Task set:
[1] Summarize the Kagenobu Yoshioka text below in two sentences.
[2] Write a continuation of the Kagenobu Yoshioka text below, picking up after its final sentence.

Text extract:
============================================================

Kagenobu Yoshioka is a character in Marvel Comics. The character, created by Akira Yoshida, first appeared in Elektra: The Hand #1 (November 2004). He is a ninja and founder of The Hand. After founding the Hand, Yoshioka falls in love with Eliza Martinez, a foreigner who came to his sensei's school for training. However, Yoshioka learns that the Hand has become a mercenary organization; realizing that his school is slowly getting out of his control, Yoshioka fights and kills Daisuke Sasaki, his old rival. Yoshioka and Eliza fight the Hand's members, which ends with Yoshioka being killed by his once loyal students.

===Kagenobu Yoshioka in other media===
Kagenobu Yoshioka, renamed Nobu Yoshioka, appears in Daredevil, portrayed by Peter Shinkoda. This version is a member of the Hand and associate of Wilson Fisk. Throughout the first season, Yoshioka assists the Hand in smuggling a child called "Black Sky", only to be foiled by Matt Murdock and Stick. Angered by this, Yoshioka attacks Murdock, but is defeated and killed. As of the second season, the Hand resurrected Yoshioka, who battles Murdock once more before helping the Hand kidnap Stick. Despite facing opposition from Murdock and Elektra, Yoshioka reveals that Elektra she is the new "Black Sky". After Elektra sacrifices herself to save Murdock, the latter throws Yoshioka off of a building and he is beheaded by Stick so that the Hand cannot resurrect him.

============================================================

Data segment:
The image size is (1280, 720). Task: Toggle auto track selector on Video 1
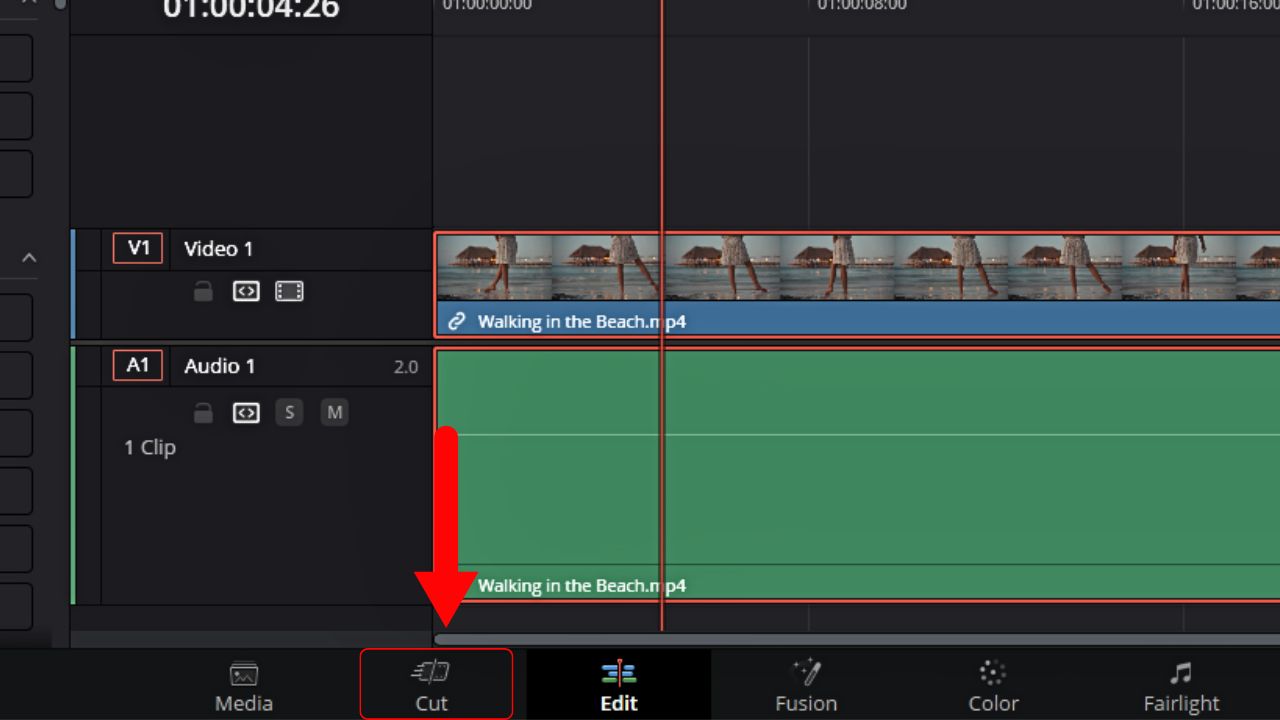(246, 291)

============================================================

Written answers:
[1] Kagenobu Yoshioka is a Marvel Comics ninja, created by Akira Yoshida and first seen in Elektra: The Hand #1 (November 2004). He founds the Hand but is killed by his once loyal students after it turns mercenary, and in Daredevil, renamed Nobu Yoshioka and played by Peter Shinkoda, he serves the Hand, dies, is resurrected and is finally beheaded by Stick so he cannot return.

[2]
==Yukon Jack==

Yukon Jack (Yukotujakzurjimozoata) is a character in the Marvel Universe, a member of the superhero team Alpha Flight. The character, created by Scott Lobdell and Clayton Henry, first appeared in Alpha Flight (vol. 3) #1 (May 2004).

Yukon Jack is the heir to a secret civilization, Kemteron. Walter Langkowski bribed his father to drug him so he would assist Alpha Flight in saving the original team from a Plodex ship. After the series' conclusion and his time travel adventures, he married Snowbird, but this relationship did not last.

He views himself as a demi-god, making references to not being a normal human. He has the ability to generate his own light and telekinetically control bone projectiles.